Handmatige defibrillatie
Een gelijkstroomdefibrillator dient een korte intense puls van elektriciteit toe op de hartspier. De
Efficia DFM100 dient deze energie toe via wegwerpbare elektrodepads, externe paddles die op de
borst van de patiënt worden aangebracht of interne paddles die op het hart worden aangebracht.
Defibrillatie is een van de zorgmethoden die nodig zijn om een patiënt met een schokbaar
ECG-ritme te reanimeren. Afhankelijk van de situatie kunnen ook andere ondersteunende
maatregelen worden gebruikt, zoals reanimatie, toediening van zuurstof en/of medicatie. Het slagen
van een reanimatie is afhankelijk van de tijdsduur tussen het begin van een hartritme waarbij het
bloed niet circuleert (ventrikelfibrillatie, pulsvrije ventriculaire tachycardie) en defibrillatie.

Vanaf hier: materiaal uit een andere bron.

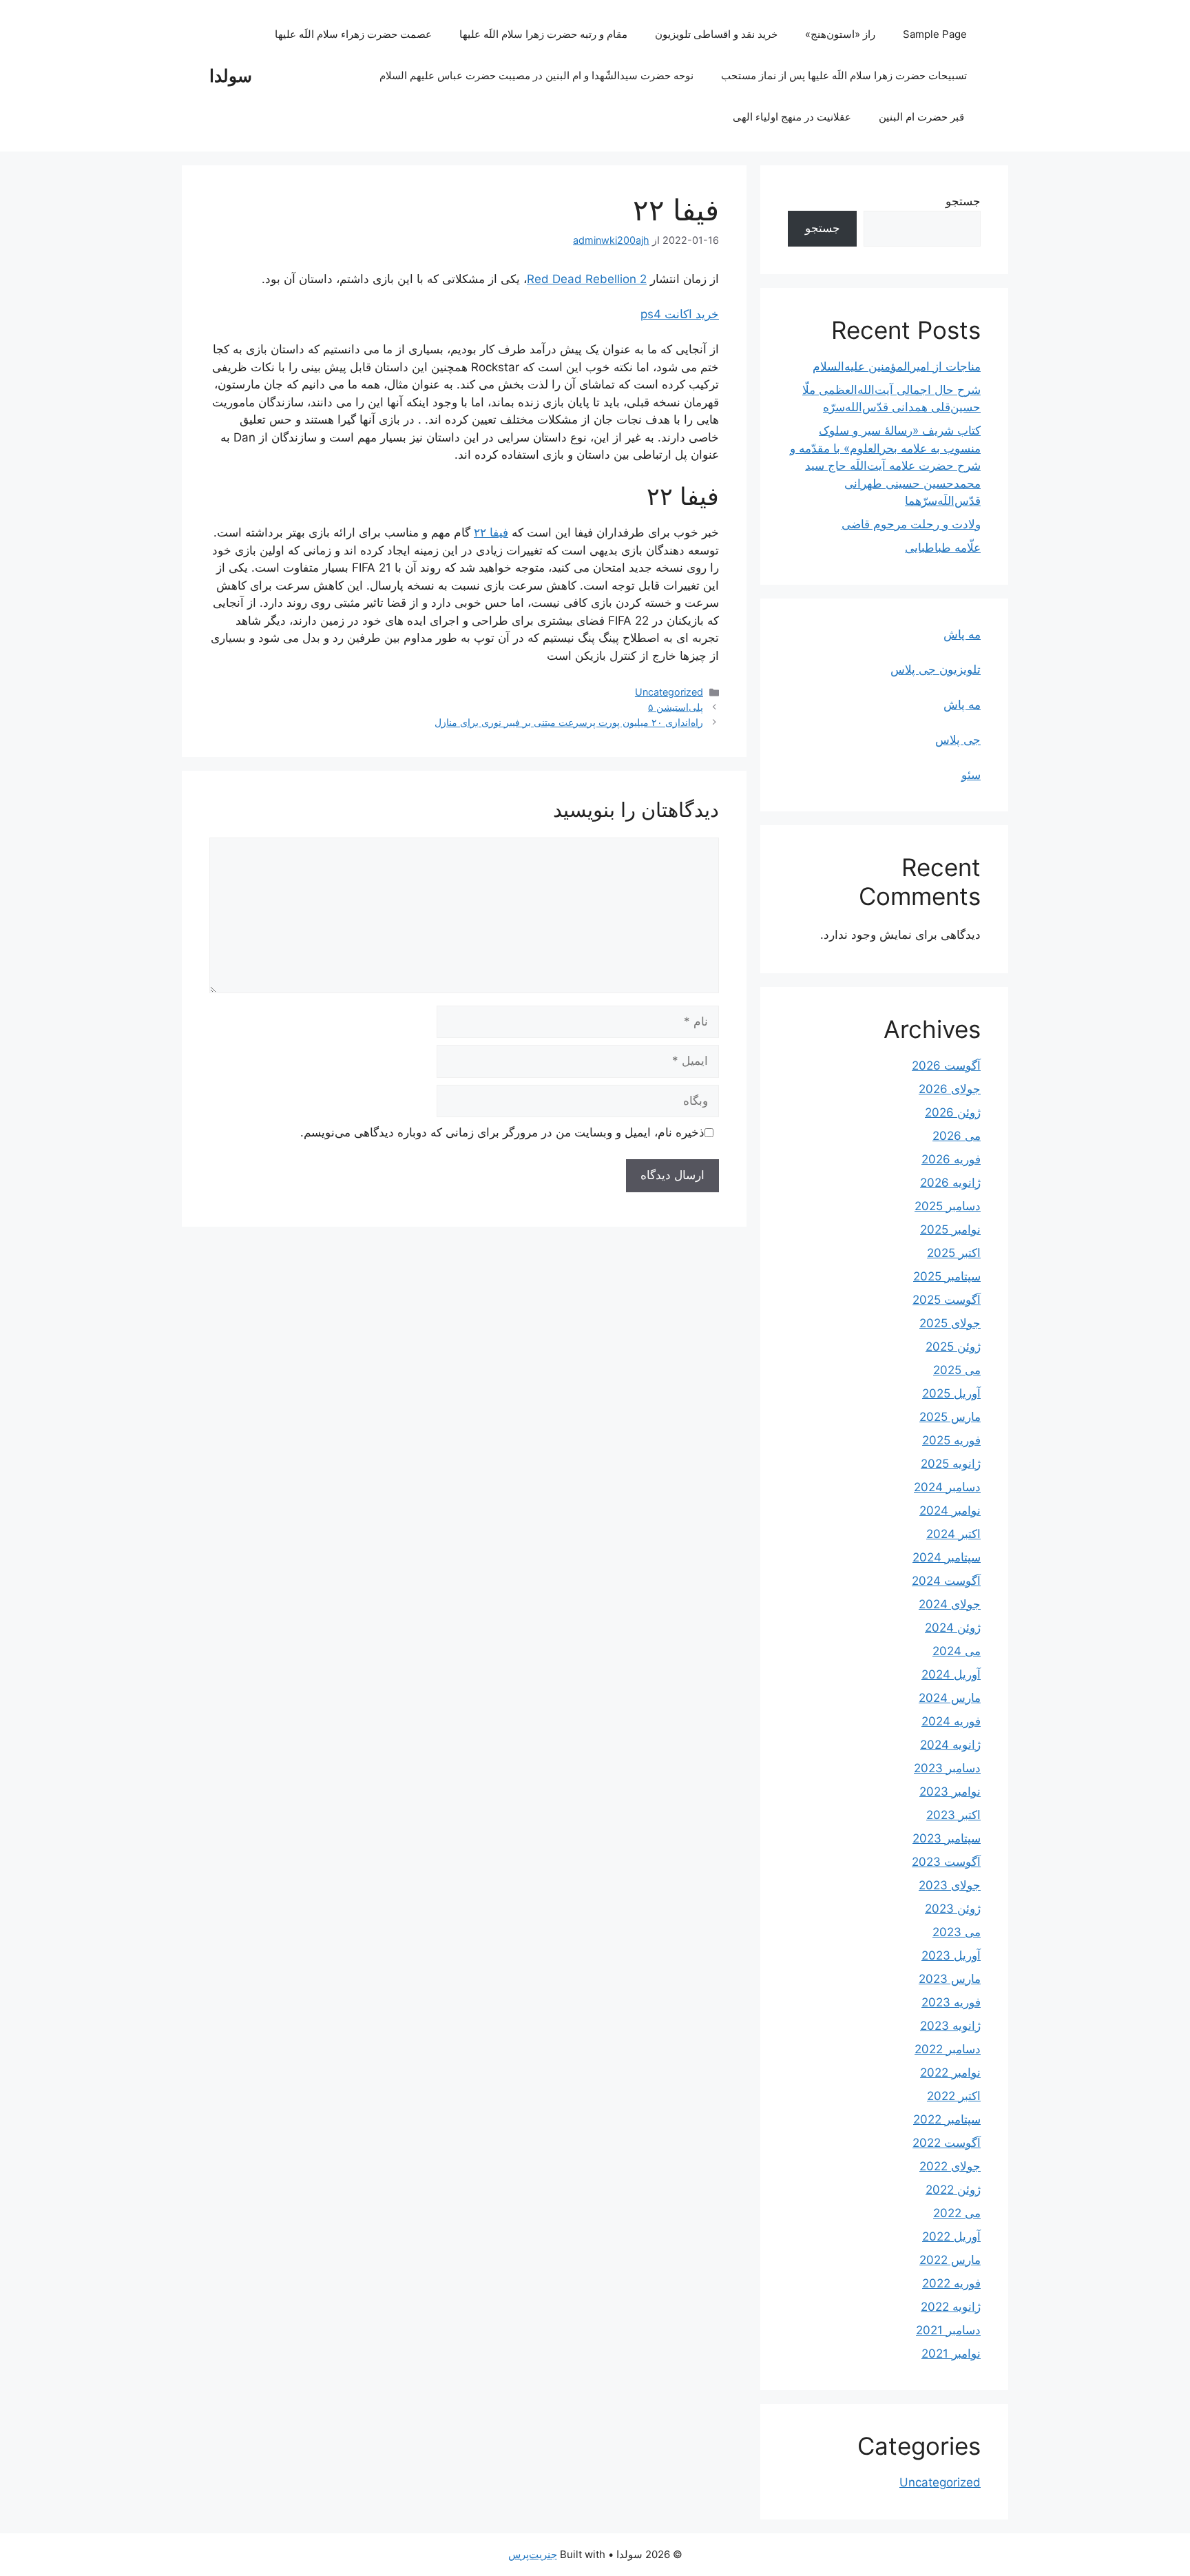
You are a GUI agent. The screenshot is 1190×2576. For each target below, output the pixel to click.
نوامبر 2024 (950, 1510)
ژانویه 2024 (950, 1745)
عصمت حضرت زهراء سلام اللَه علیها (353, 34)
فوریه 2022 (951, 2283)
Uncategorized (669, 692)
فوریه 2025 (951, 1440)
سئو (971, 775)
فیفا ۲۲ (491, 532)
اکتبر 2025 (954, 1253)
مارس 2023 (950, 1979)
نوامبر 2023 (950, 1791)
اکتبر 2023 (953, 1815)
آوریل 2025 (951, 1393)
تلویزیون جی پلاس (935, 669)
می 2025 (957, 1370)
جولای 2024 (950, 1604)
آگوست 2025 (946, 1300)
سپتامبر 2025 (947, 1276)
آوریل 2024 (951, 1674)
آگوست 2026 (946, 1065)
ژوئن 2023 (953, 1908)
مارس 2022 (950, 2260)
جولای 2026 (950, 1089)
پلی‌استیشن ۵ (675, 707)
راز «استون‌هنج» (840, 34)
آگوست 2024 (946, 1581)
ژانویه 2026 (950, 1183)
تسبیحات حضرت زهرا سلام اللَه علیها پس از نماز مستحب (844, 75)
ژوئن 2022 (953, 2189)
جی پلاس (958, 740)
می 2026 (956, 1136)
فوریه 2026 (951, 1159)
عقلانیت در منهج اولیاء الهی (792, 116)
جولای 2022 (950, 2166)
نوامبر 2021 (951, 2353)
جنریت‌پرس (532, 2554)
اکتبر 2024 (953, 1534)
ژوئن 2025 (953, 1346)
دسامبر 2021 (948, 2330)
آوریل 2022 (951, 2236)
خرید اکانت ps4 (679, 314)
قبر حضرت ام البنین (923, 116)
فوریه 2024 (951, 1721)
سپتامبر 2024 (946, 1557)
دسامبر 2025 (948, 1206)
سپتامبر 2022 (947, 2119)
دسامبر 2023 (947, 1768)
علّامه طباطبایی (943, 547)
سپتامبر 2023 (946, 1838)
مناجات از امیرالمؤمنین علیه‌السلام (897, 366)
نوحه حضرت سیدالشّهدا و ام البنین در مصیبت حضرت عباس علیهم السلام (536, 75)
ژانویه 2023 (950, 2026)
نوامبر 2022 (950, 2072)
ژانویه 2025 (951, 1464)
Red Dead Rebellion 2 (587, 279)
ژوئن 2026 (953, 1112)
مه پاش (962, 634)
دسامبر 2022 (948, 2049)
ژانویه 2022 (951, 2307)
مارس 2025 (950, 1417)
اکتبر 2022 (954, 2096)
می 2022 (957, 2213)
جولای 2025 (950, 1323)
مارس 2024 (950, 1698)
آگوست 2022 (946, 2143)
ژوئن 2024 (953, 1627)
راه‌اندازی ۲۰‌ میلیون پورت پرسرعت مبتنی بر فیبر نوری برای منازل (569, 722)
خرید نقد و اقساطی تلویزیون (716, 34)
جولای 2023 (950, 1885)
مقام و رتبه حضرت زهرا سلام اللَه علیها (543, 34)
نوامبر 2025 (950, 1229)
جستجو (963, 201)
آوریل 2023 (951, 1955)
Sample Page (935, 34)
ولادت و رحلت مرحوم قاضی (911, 524)
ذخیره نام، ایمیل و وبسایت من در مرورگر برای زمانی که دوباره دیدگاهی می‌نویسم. (502, 1132)
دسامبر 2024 (947, 1487)
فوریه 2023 (951, 2002)
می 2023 (956, 1932)
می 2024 (956, 1651)
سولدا (230, 75)
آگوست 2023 (946, 1862)
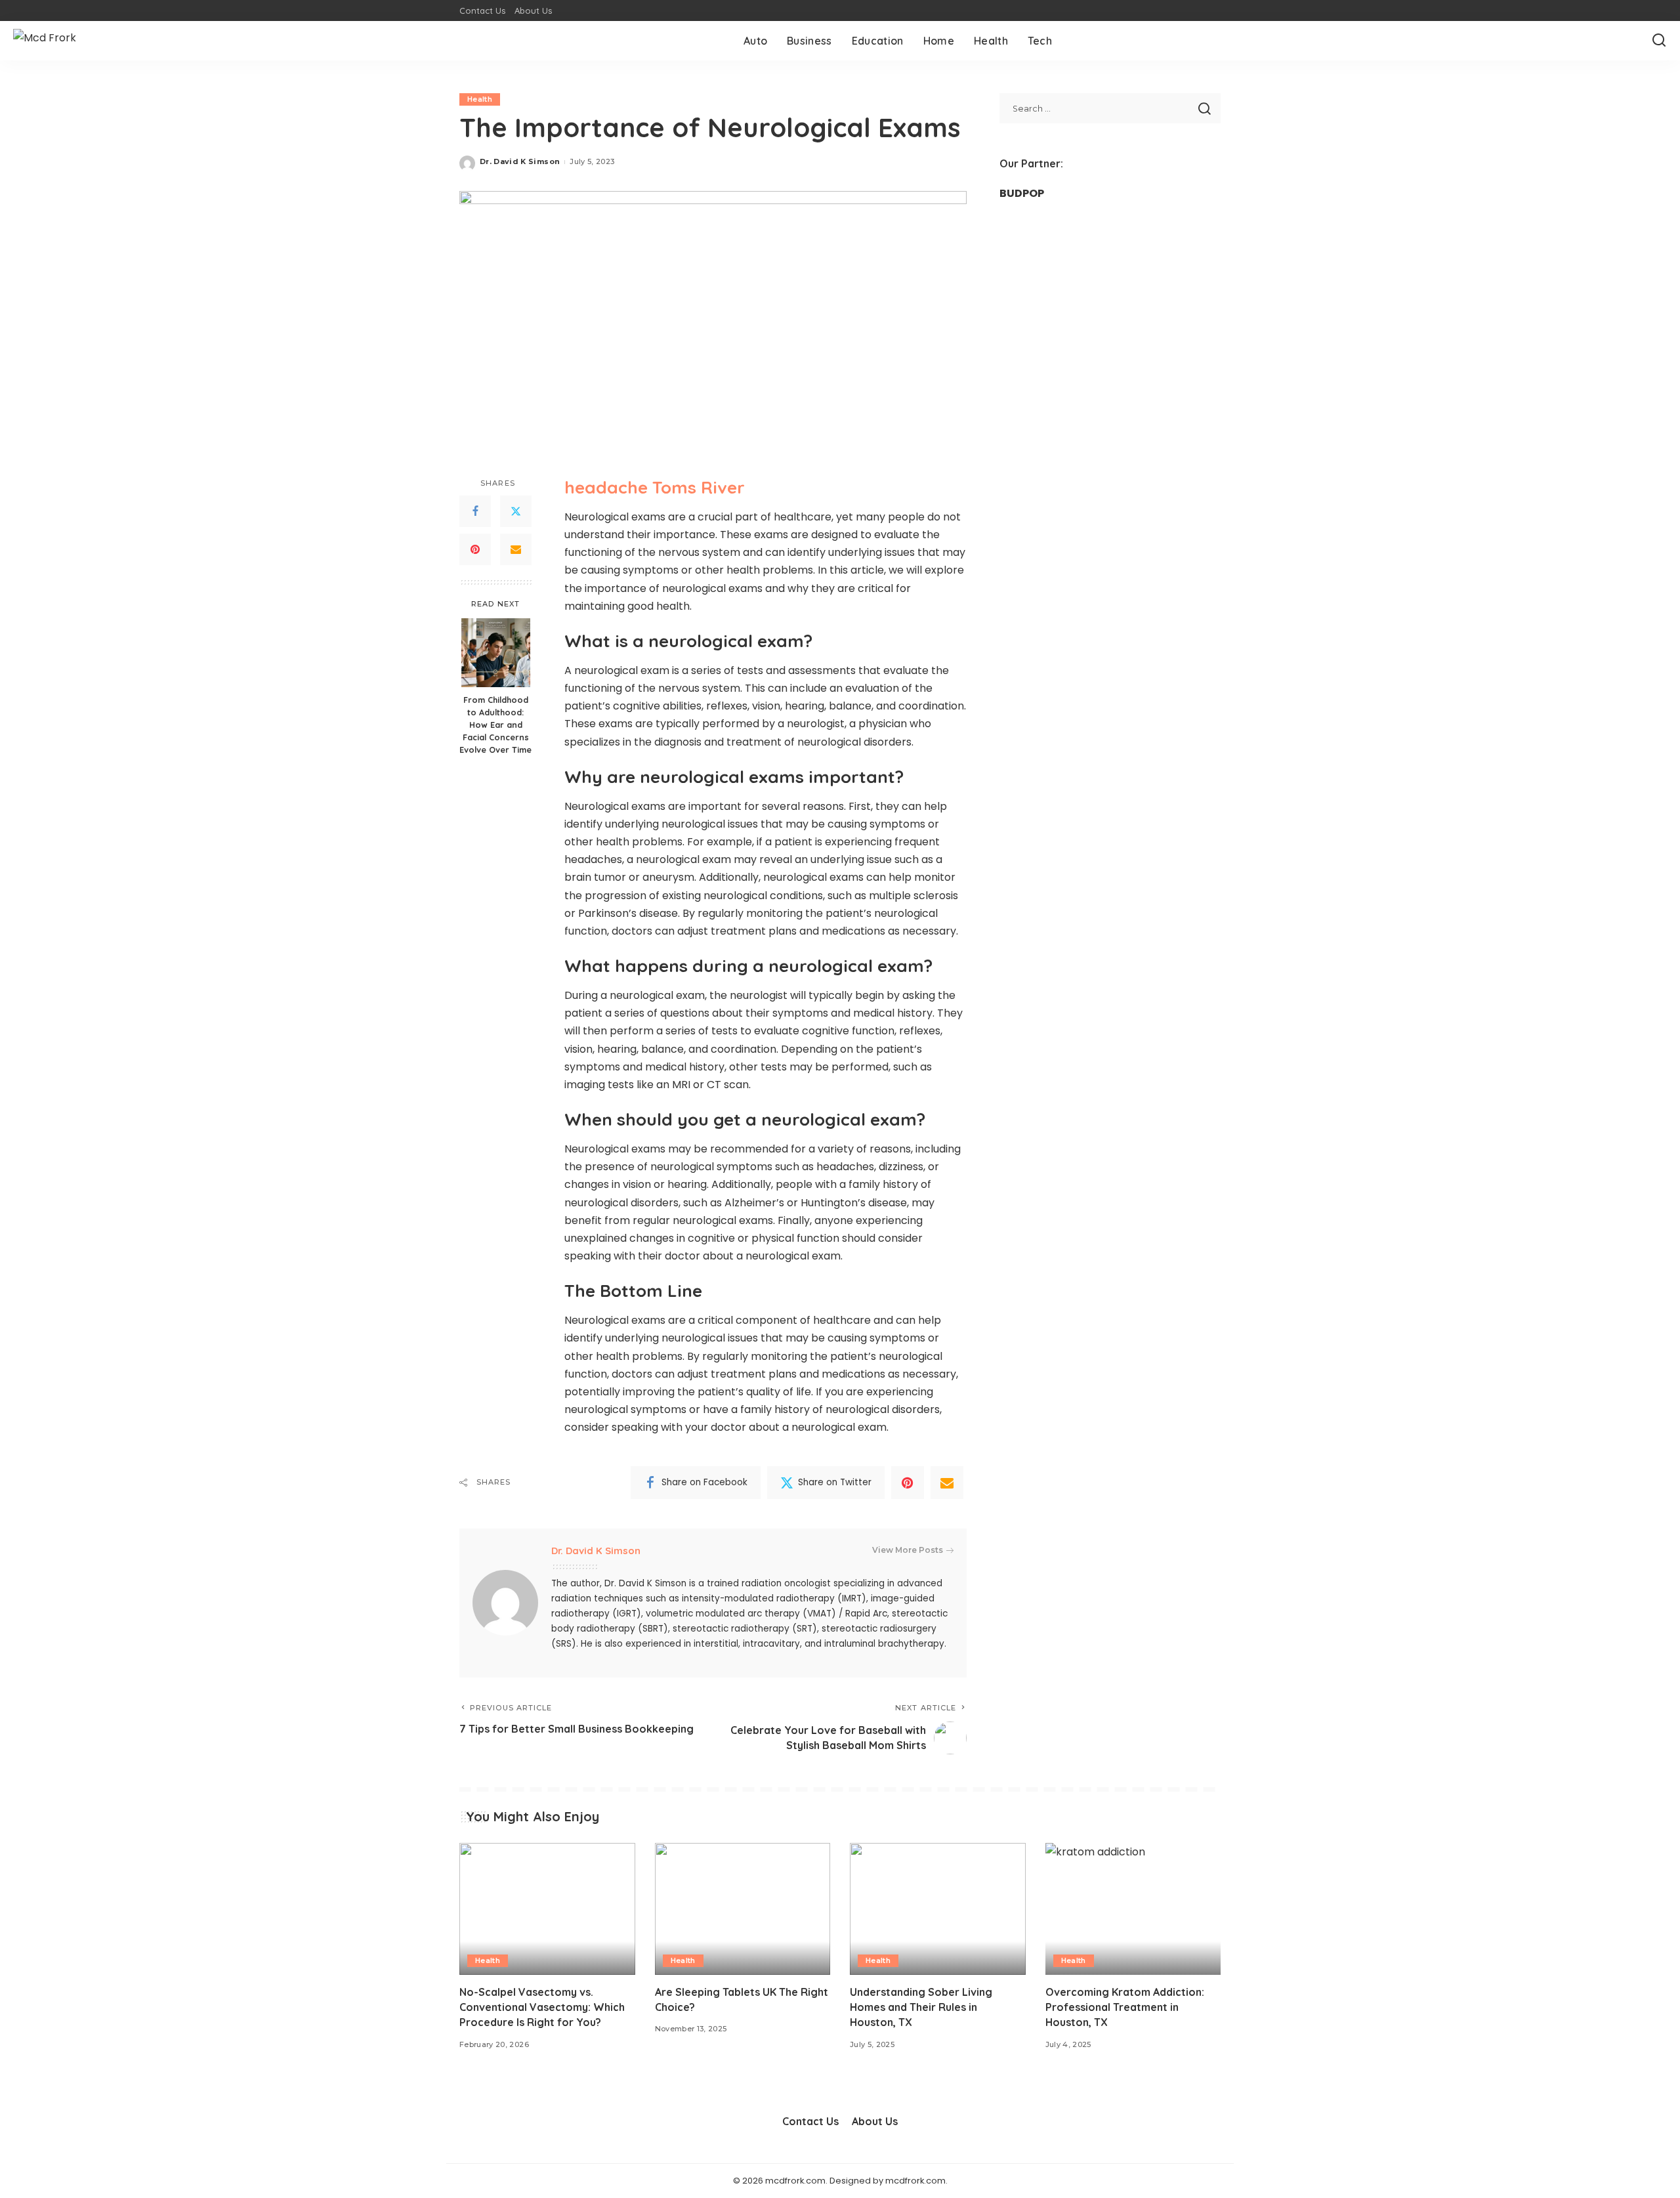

De American Heart Association (AHA) en ERC hebben vastgesteld dat de volgende factoren
essentieel zijn voor het overleven van een hartstilstand:
•
Vroege toegang
•
Vroege reanimatie
•
Vroege defibrillatie
•
Vroege geavanceerde levensondersteuning
De fysiologische toestand van de patiënt kan invloed hebben op het wel of niet slagen van
defibrillatie. Als een patiënt niet kan worden gereanimeerd, is dit geen betrouwbare indicator voor de
prestaties van de Efficia DFM100. Patiënten vertonen vaak een spierreactie tijdens het toedienen van
de schok. Als deze reactie niet optreedt, is dit geen betrouwbare indicator voor het daadwerkelijk
toedienen van een schok of de prestaties van het apparaat.
Bij niet-gesynchroniseerde defibrillatie wordt een schok met hoge energie gebruikt (die wordt
toegediend zodra de schokknop wordt ingedrukt). Hiermee worden aandoeningen zoals ventriculaire
fibrillatie en pulsvrije ventriculaire tachycardie behandeld. Bij synchrone defibrillatie of cardioversie
wordt een schok met lage energie toegediend. De schok wordt getimed op een specifiek punt op het
QRS-complex om ventriculaire fibrillatie te voorkomen. Cardioversie wordt gebruikt voor de
behandeling van hartritmestoornissen zoals atriale fibrillatie, atriale flutter of supraventriculaire
tachycardie, wanneer het ritme niet verandert door medicatie of wanneer de patiënt onstabiel is en
het ritme moet worden gestopt. Als de Efficia DFM100 in de modus Handmatig staat, moet een
gebruiker het ECG beoordelen en beslissen of de patiënt wel of niet moet worden gedefibrilleerd.